*Collected data:*

┏━━

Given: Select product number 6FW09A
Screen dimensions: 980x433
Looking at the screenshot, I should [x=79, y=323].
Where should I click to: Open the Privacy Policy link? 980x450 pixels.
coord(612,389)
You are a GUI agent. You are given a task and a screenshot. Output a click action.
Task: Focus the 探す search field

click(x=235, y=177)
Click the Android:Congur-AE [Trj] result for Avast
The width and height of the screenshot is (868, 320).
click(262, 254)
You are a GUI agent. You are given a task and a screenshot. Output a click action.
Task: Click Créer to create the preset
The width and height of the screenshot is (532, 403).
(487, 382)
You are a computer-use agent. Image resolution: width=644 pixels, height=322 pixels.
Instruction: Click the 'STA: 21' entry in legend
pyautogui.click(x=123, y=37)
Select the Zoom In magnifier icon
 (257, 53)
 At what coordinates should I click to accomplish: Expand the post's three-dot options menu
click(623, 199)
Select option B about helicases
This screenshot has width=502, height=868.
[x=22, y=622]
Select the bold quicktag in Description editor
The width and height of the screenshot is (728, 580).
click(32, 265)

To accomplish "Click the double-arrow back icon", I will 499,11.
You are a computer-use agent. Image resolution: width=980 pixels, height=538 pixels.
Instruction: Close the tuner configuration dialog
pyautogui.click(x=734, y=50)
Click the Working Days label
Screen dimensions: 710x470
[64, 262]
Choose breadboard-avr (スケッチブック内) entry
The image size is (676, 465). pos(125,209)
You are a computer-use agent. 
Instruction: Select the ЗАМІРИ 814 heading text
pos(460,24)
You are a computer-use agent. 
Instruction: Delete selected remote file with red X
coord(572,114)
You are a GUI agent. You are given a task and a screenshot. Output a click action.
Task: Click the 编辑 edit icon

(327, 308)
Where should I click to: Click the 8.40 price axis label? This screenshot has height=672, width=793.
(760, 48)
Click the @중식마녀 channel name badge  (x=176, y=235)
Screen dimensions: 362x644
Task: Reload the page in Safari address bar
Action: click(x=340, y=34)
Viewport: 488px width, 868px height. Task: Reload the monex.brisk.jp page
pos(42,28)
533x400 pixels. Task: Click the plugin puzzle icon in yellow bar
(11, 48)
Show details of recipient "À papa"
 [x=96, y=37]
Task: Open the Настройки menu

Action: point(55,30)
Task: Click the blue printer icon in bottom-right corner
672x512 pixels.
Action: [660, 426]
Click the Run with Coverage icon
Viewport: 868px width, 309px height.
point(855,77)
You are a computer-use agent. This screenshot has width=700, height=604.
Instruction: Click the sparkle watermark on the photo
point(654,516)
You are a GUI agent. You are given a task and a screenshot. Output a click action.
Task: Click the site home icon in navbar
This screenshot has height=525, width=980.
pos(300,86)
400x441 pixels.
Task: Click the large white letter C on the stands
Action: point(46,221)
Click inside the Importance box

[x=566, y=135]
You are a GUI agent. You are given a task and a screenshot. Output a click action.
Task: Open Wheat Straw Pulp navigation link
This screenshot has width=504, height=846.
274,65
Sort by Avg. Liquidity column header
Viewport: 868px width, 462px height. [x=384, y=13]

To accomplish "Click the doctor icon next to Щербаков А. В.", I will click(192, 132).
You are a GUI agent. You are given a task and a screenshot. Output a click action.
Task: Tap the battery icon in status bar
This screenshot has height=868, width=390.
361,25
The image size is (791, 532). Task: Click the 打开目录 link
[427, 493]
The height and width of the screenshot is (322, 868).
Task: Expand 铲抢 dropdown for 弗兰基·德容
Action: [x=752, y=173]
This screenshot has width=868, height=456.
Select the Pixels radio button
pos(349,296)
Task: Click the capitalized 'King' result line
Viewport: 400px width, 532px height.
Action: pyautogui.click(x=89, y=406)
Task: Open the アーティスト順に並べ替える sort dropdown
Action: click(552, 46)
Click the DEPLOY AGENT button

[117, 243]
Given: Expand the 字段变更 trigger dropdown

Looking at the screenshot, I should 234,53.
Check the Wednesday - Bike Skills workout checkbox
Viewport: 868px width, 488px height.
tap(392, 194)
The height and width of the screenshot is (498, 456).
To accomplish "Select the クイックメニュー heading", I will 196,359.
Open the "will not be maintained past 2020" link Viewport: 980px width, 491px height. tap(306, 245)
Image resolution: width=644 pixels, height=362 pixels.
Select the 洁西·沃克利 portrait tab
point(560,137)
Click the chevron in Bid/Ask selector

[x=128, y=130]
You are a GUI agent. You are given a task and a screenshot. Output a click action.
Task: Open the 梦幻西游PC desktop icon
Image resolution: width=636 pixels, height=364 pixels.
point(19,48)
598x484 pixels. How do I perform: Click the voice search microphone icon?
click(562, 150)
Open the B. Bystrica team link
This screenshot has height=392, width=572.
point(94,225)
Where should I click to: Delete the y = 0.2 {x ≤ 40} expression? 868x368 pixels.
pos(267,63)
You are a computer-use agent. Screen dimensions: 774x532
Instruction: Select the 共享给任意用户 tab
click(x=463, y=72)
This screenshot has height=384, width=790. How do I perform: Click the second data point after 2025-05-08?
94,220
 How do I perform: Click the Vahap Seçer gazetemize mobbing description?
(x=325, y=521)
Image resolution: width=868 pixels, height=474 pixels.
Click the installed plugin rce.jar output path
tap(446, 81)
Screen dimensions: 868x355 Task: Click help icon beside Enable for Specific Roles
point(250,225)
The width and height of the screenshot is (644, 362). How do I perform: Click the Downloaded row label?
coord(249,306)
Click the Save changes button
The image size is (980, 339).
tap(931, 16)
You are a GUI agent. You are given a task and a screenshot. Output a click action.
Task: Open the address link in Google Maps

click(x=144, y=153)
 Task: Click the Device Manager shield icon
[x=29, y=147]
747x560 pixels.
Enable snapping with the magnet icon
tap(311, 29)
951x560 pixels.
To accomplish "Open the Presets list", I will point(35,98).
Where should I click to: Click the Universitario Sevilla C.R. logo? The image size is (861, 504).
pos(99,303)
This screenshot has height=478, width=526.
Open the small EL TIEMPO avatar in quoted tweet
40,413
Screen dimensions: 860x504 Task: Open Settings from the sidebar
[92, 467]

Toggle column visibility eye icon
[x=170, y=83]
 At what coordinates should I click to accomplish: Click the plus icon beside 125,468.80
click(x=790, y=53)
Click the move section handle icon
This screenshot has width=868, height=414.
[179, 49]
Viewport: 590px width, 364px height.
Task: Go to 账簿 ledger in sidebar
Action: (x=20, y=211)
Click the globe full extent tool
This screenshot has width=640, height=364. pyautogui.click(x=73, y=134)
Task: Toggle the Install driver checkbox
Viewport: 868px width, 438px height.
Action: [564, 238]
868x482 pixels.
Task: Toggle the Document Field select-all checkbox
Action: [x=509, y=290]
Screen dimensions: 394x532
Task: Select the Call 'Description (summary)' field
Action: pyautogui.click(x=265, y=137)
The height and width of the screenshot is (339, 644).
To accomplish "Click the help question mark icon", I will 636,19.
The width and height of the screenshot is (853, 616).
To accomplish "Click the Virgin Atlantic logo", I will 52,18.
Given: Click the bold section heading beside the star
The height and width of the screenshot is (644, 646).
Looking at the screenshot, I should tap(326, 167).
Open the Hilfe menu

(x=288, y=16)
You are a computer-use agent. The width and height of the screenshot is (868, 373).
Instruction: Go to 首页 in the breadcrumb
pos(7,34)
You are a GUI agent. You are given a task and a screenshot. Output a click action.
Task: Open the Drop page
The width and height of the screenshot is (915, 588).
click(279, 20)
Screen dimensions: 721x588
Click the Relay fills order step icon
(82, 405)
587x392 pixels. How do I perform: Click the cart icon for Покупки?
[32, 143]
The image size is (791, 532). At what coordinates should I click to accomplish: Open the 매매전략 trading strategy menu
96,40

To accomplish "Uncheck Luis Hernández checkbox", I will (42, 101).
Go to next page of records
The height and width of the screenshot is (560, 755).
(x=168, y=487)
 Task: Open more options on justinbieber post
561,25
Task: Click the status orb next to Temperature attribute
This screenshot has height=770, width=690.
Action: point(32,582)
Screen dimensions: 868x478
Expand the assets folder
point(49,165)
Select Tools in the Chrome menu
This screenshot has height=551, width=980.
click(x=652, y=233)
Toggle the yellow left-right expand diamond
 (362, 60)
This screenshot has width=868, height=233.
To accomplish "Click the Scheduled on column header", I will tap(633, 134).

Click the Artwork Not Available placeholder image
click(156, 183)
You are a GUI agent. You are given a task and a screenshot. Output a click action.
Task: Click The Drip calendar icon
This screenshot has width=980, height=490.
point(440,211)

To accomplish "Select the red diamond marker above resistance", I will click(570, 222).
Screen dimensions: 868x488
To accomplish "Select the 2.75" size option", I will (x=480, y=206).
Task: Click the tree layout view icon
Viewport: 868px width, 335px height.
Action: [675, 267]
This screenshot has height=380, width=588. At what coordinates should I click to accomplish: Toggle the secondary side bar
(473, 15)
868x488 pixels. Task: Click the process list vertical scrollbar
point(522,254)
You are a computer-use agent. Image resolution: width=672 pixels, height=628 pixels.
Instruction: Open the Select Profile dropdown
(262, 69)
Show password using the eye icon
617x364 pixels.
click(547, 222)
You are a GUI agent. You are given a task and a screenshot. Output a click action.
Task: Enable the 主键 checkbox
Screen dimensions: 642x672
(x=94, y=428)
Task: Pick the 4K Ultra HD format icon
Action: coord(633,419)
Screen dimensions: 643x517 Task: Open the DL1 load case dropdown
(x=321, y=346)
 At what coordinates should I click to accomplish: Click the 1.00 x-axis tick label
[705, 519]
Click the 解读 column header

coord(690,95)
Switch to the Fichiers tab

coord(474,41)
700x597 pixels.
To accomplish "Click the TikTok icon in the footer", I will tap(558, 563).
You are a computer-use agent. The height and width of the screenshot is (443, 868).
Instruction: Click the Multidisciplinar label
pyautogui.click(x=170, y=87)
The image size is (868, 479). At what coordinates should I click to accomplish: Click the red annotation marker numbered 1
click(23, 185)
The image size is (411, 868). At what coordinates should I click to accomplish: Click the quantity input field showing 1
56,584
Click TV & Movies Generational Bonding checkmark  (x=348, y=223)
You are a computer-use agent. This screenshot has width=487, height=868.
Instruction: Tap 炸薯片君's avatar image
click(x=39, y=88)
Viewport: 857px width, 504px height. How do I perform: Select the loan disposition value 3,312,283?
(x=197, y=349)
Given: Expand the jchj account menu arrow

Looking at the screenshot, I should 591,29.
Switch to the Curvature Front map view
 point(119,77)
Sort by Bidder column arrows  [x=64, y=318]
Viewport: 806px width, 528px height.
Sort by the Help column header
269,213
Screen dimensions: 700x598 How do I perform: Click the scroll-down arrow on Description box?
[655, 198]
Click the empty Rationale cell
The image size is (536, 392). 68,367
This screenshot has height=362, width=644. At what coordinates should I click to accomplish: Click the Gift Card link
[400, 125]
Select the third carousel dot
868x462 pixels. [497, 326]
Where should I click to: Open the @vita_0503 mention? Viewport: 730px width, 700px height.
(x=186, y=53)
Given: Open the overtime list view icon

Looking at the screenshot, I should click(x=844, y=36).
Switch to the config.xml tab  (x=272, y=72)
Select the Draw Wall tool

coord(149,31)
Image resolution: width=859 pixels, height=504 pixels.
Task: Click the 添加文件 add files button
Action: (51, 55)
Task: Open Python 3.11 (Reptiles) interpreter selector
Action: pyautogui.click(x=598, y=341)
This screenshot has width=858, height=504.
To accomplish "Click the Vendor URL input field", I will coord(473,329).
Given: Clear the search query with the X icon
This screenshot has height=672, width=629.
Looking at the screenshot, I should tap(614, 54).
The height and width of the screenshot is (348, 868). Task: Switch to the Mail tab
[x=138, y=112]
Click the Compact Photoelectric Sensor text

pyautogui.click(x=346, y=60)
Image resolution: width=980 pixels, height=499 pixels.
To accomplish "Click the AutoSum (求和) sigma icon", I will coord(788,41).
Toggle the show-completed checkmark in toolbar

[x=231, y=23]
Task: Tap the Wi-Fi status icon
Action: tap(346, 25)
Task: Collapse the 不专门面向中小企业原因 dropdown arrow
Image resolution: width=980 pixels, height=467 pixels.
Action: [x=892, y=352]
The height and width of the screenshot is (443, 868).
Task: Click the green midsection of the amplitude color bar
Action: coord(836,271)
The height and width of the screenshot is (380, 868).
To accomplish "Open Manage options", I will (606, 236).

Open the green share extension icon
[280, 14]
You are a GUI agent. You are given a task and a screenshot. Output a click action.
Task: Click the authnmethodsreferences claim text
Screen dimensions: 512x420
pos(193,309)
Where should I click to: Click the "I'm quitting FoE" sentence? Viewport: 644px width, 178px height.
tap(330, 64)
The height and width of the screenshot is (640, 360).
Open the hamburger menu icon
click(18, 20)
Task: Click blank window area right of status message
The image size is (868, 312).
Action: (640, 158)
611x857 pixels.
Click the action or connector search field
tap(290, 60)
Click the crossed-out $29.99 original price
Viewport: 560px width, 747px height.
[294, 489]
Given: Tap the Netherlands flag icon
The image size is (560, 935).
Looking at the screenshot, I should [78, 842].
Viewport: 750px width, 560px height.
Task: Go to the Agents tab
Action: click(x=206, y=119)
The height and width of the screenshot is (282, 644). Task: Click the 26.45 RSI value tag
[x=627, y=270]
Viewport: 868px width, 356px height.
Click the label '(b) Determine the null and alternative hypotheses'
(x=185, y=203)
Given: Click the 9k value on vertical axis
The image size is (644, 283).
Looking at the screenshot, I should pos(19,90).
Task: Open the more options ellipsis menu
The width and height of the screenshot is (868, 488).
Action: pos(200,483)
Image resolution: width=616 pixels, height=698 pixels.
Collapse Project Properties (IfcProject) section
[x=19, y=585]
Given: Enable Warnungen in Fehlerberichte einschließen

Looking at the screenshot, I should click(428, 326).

┗━━

*EXERCISE INSTRUCTIONS:* Using the entries above, copy out all lines that contain the string "next".

*OUTPUT FOR THIS EXERCISE:*
To accomplish "Click the doctor icon next to Щербаков А. В.", I will click(192, 132).
Go to next page of records
Task: Click the status orb next to Temperature attribute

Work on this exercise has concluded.